Johnson errs describing airport gun, right about capacity

When Jim Cooley carried his AR-15 rifle fully loaded with a 100-round drum into Hartsfield-Jackson International Airport last month, it revived a Georgia congressman’s efforts to restrict weapons in airports nationwide.

U.S. Rep. Hank Johnson, D-Lithonia, cited the incident in again proposing the Airport Security Act, which would ban loaded weapons outside airports’ security areas. Federal law already bans carrying weapons through airport security checkpoints.

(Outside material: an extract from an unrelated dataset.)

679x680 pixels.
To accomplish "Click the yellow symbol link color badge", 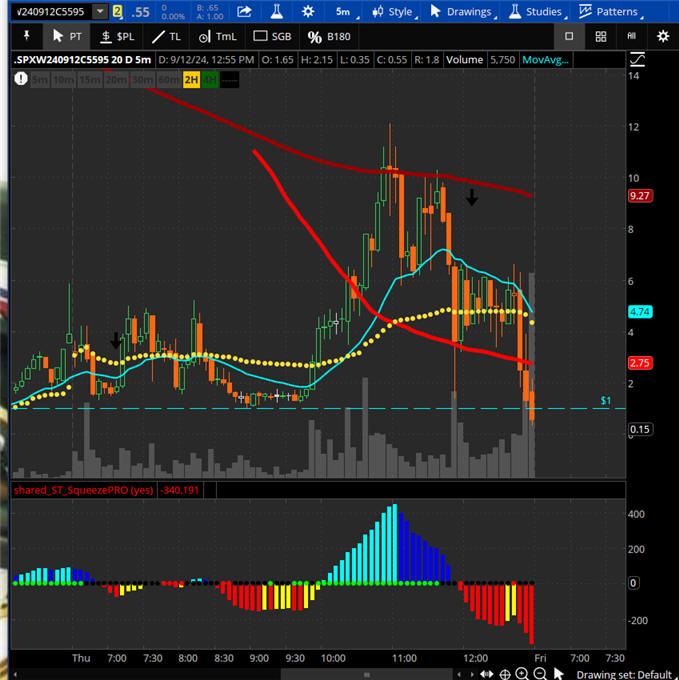I will pos(118,12).
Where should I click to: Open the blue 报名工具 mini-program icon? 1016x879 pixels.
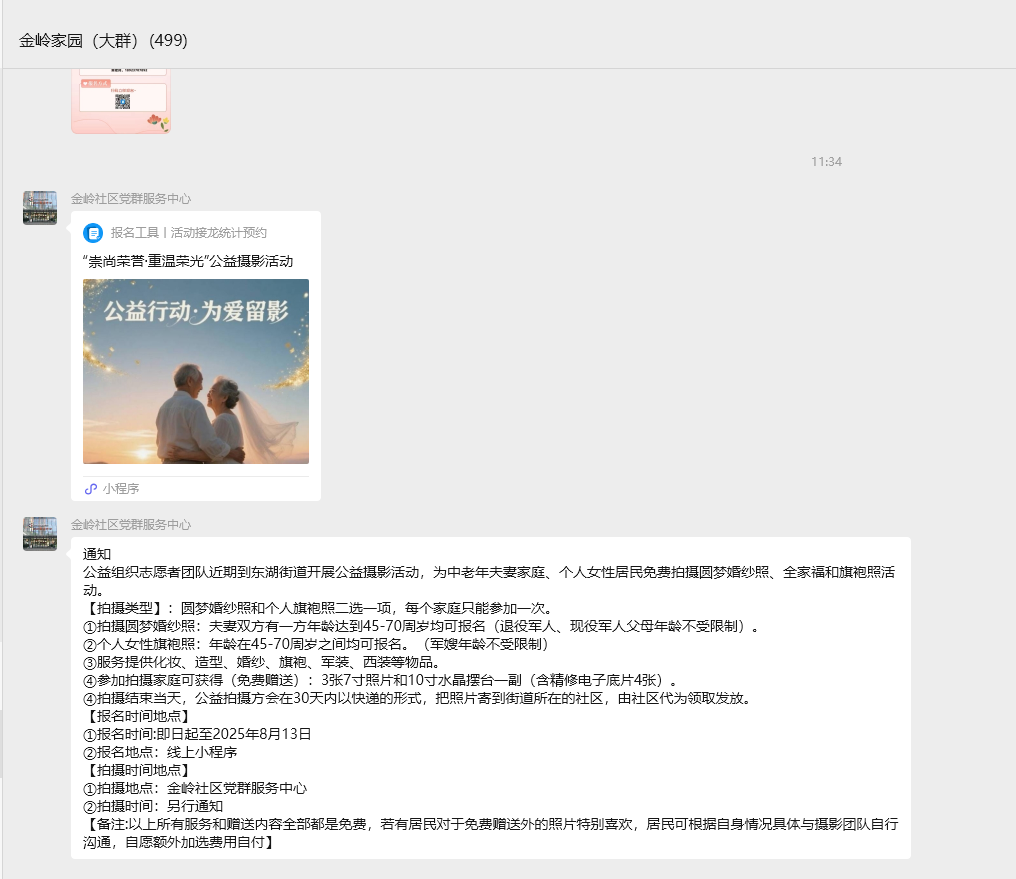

"Two weeks ago, a man entered the world’s busiest airport in Atlanta, Georgia, carrying a loaded AR-15 automatic weapon with an extended capacity, 100-round magazine," Johnson said in a House floor speech June 15.

"Mr. Speaker, actions like this, which follow shootings at airports in Los Angeles and Houston, undermine public security in the same way as yelling ‘fire’ in a crowded theater."

Johnson’s proposal has been assigned to the House Homeland Security Committee, where the political battle over gun control will continue.

But something in the rhetoric caught our eye for a closer look. Was the rifle in question at our airport an automatic weapon?

THE HISTORY

The AR-15 that Cooley carried is most likely the most popular such rifle on the market today.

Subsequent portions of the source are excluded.